Aydın, üretim sürecine kafa emeğini kiralayarak katılan kafa emekçisi’nden farklıdır. Bir mühendis, bir kimyager, bir doktor kafa emekçisidir; fakat sırf bu meslekleri nedeniyle aydın değildir. Çünkü mühendis ve kimyagerin kimliğini üretim sürecindeki yerleri belirliyor. Onlar, kafa emeklerini patrona ücret veya aylık karşılığında satıyorlar. Aydın’ın kimliğini ise, kafa emeğini satması değil, İDEOLOJİK FAALİYETİ ve SINIF MÜCADELESİNDEKİ İŞLEVİ belirler. Aydın da, bu İDEOLOJİK FAALİYETİ karşılığında bir ücret veya aylık alabilir, geçimini buradan sağlayabilir. ANCAK ONUN ESAS NİTELİĞİ’Nİ BELİRLEYEN, BU ÜCRET VEYA AYLIK İLİŞKİSİ DEĞİL, ÜRETTİĞİ İDEOLOJİNİN sınıfsal karakteridir.
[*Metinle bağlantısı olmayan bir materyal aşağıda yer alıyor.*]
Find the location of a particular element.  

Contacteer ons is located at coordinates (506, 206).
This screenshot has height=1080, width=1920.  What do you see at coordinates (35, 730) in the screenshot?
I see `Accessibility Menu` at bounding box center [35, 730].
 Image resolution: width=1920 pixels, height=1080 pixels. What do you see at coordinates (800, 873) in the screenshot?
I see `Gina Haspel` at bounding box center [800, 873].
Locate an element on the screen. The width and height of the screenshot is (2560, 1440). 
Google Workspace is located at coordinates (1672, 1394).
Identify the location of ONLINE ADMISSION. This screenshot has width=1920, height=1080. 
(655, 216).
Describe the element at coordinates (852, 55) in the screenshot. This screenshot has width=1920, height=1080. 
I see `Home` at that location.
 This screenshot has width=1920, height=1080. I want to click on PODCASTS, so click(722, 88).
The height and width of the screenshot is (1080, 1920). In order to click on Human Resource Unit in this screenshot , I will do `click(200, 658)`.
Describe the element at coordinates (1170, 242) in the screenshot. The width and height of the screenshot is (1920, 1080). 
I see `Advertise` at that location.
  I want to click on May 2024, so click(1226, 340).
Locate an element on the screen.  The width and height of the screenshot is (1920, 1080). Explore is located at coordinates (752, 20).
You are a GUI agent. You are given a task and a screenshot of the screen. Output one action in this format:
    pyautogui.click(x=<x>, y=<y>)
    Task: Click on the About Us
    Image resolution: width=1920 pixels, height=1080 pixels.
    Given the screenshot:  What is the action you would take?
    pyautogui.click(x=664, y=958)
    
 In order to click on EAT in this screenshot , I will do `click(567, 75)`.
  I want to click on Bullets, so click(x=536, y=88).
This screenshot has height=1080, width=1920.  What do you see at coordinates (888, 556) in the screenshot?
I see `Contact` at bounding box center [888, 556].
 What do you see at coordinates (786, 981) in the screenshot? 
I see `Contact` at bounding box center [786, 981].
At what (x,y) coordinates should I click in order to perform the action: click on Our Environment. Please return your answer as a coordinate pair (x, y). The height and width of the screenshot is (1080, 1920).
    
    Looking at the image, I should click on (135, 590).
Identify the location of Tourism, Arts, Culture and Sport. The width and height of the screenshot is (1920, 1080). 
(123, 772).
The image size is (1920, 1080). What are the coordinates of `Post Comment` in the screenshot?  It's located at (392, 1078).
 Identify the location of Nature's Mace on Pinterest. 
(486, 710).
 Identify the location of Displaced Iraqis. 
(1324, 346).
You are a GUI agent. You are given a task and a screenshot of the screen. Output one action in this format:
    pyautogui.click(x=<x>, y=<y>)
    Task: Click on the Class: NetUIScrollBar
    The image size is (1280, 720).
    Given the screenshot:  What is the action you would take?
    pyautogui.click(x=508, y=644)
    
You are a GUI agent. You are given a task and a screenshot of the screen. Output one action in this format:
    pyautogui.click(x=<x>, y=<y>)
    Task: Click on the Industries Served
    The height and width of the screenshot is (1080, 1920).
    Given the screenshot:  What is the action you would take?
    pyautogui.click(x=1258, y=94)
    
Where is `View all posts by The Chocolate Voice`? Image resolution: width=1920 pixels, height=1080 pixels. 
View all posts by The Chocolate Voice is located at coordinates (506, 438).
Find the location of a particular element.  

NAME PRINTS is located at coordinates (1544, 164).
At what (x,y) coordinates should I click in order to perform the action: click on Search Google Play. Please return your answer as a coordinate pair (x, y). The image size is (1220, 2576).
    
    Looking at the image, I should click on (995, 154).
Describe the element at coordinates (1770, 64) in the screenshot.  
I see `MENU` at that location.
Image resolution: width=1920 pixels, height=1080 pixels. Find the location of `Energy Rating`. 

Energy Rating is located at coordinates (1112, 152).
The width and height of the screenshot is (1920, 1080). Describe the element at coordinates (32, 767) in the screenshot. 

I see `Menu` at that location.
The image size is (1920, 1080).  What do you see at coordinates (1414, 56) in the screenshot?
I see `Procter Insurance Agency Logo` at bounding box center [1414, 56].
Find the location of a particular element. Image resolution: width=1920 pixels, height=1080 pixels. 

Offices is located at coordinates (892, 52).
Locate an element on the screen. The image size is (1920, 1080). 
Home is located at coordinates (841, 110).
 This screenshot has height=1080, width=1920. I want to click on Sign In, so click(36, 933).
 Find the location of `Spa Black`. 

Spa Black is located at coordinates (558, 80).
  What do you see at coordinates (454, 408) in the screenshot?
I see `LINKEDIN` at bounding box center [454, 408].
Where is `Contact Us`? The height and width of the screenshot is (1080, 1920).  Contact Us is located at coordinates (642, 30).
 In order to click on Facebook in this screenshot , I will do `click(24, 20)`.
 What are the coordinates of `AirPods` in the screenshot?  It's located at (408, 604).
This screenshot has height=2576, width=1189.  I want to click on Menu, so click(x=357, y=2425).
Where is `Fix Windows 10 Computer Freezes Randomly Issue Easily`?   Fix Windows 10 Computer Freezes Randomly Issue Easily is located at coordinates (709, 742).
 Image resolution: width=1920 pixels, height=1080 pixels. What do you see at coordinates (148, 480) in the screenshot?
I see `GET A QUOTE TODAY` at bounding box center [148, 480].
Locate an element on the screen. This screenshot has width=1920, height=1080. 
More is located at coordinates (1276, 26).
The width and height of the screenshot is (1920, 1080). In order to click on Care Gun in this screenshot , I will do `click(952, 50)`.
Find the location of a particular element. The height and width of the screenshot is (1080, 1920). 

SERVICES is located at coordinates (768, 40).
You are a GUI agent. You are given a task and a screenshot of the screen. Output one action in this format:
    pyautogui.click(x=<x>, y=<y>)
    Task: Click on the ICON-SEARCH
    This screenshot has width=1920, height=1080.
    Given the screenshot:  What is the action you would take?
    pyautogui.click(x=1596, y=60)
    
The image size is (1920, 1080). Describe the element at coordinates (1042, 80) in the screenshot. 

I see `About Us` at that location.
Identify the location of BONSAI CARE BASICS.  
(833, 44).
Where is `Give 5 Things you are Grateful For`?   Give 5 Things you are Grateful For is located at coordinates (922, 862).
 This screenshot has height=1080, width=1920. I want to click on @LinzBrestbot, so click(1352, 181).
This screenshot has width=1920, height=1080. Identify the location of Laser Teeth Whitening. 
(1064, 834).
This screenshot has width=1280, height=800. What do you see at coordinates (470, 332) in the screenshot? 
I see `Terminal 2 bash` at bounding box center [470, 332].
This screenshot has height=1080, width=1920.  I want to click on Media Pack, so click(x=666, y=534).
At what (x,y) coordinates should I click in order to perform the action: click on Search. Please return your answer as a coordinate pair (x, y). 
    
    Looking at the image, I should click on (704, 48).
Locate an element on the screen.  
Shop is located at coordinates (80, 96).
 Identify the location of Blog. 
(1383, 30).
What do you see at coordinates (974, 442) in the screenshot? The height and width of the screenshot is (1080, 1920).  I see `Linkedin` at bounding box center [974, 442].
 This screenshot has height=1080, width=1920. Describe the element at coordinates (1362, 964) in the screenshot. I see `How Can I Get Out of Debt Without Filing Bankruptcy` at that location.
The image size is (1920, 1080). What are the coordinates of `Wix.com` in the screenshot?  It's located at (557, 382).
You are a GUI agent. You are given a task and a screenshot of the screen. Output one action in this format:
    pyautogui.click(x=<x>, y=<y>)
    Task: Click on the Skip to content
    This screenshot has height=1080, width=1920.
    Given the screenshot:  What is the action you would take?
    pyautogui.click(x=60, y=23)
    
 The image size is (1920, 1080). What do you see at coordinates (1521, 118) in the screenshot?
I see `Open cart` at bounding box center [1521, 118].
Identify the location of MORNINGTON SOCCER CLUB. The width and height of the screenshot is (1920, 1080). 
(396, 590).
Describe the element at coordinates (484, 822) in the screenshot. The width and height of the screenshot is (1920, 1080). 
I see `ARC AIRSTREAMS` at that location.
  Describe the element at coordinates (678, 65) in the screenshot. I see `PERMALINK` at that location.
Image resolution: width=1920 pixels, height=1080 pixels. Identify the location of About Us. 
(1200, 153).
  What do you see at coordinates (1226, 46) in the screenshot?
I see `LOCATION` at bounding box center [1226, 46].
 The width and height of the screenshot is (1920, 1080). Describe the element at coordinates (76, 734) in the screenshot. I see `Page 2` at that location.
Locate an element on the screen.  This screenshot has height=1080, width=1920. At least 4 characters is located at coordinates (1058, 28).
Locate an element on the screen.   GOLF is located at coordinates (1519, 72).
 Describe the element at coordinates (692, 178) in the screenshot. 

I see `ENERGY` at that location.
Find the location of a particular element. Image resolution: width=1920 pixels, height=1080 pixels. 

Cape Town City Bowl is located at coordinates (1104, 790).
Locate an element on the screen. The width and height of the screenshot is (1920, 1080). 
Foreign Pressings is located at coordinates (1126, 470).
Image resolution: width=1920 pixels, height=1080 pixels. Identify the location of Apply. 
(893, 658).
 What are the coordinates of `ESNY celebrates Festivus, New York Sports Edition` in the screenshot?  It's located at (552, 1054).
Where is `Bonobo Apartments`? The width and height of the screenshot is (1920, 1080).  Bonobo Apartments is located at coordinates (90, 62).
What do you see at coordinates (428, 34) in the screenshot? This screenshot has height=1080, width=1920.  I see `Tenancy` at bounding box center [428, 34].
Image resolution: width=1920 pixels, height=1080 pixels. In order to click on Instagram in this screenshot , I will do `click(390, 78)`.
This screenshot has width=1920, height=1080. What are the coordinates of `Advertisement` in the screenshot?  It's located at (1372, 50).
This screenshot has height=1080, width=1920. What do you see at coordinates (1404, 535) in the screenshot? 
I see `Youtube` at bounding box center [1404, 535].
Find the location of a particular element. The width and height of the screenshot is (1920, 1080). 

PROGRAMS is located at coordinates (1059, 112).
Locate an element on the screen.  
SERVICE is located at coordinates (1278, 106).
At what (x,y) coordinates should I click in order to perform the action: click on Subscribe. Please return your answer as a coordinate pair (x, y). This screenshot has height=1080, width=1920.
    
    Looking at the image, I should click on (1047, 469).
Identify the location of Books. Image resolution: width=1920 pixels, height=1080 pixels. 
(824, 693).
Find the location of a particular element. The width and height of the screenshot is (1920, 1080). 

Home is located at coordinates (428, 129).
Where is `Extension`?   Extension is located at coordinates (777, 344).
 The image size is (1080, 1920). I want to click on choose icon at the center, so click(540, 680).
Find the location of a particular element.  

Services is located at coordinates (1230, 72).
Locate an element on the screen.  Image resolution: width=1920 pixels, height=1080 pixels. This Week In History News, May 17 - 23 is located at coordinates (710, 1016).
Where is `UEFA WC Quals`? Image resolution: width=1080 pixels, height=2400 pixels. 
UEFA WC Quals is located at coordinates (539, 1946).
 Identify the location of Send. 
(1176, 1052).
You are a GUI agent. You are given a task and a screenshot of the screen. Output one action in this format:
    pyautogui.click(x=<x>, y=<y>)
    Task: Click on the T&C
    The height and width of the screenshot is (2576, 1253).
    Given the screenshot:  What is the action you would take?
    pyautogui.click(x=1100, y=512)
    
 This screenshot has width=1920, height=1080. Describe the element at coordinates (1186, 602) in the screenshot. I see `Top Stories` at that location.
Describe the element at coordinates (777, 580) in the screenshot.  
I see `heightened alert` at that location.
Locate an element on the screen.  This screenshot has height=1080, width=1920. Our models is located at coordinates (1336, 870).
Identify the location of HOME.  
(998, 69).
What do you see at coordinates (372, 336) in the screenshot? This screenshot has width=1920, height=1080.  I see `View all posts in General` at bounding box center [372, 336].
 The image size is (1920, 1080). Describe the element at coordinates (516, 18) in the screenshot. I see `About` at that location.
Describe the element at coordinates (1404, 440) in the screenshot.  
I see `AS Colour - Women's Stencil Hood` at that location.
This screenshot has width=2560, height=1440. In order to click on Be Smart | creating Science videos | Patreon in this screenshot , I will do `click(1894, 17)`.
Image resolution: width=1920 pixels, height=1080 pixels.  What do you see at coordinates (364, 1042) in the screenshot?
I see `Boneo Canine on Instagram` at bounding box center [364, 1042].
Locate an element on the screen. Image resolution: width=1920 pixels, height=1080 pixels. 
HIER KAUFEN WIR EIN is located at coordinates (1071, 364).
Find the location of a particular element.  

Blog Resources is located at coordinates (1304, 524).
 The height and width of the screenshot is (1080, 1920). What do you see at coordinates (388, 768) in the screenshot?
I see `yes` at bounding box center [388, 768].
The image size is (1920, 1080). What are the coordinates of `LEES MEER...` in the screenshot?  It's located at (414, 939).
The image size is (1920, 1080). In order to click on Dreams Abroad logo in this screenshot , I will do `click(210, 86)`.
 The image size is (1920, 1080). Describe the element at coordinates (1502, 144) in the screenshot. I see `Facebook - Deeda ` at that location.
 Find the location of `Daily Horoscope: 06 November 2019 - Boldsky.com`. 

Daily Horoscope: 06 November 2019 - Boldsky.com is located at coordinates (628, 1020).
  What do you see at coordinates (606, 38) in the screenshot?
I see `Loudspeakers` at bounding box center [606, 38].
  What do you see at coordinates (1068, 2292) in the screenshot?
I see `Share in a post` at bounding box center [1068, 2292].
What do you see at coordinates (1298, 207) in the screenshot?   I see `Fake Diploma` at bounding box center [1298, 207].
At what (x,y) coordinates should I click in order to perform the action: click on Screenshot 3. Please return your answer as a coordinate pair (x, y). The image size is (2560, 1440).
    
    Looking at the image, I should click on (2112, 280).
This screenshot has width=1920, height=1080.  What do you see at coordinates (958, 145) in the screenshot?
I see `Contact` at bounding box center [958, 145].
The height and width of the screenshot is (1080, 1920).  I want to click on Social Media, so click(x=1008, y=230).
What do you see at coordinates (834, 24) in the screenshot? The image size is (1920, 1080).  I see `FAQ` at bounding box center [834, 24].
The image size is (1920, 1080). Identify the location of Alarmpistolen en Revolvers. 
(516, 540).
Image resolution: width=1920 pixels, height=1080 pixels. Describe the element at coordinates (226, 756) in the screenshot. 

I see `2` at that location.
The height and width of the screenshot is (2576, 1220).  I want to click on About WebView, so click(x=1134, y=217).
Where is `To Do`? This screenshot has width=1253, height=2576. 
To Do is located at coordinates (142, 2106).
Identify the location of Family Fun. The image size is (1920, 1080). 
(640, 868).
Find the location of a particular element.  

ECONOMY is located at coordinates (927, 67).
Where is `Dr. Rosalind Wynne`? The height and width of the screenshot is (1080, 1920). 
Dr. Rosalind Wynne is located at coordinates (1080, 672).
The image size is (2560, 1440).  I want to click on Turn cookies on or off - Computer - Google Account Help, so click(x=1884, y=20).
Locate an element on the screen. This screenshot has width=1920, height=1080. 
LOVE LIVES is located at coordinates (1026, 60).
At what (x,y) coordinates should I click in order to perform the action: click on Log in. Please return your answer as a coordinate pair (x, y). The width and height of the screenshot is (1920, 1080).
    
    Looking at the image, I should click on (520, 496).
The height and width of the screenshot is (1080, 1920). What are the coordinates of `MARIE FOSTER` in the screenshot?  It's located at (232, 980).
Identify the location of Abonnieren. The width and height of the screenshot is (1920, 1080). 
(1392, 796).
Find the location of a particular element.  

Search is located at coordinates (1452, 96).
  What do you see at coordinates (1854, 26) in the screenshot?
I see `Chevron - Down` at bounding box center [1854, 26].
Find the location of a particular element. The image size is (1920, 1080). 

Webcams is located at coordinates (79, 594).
Ücretli bir aydın, burjuvazinin ideolojik hegemonyasına katkıda bulunuyorsa, artık ücretli emekçi değil, fakat burjuvadır. Kendisine İDEOLOJİK FAALİYETİ karşılığında verilen değer, emekçilerin ödenmeyen emeğinden ayrılan bir paydır, artıdeğerin bir parçasıdır. Veya bir hekim, hekimliğin ötesinde tiyatro eseri yazıyor veya toplumun İDEOLOJİK HAYATINA katılıyorsa, bu uğraşı hangi sınıf için yaparsa yapsın, aydındır. Politikacılar da, maddi değer üretimine katılmışlar, ancak sınıfların siyasal mücadelesindeki öncü konumlarıyla aydın sınıflamasına girerler.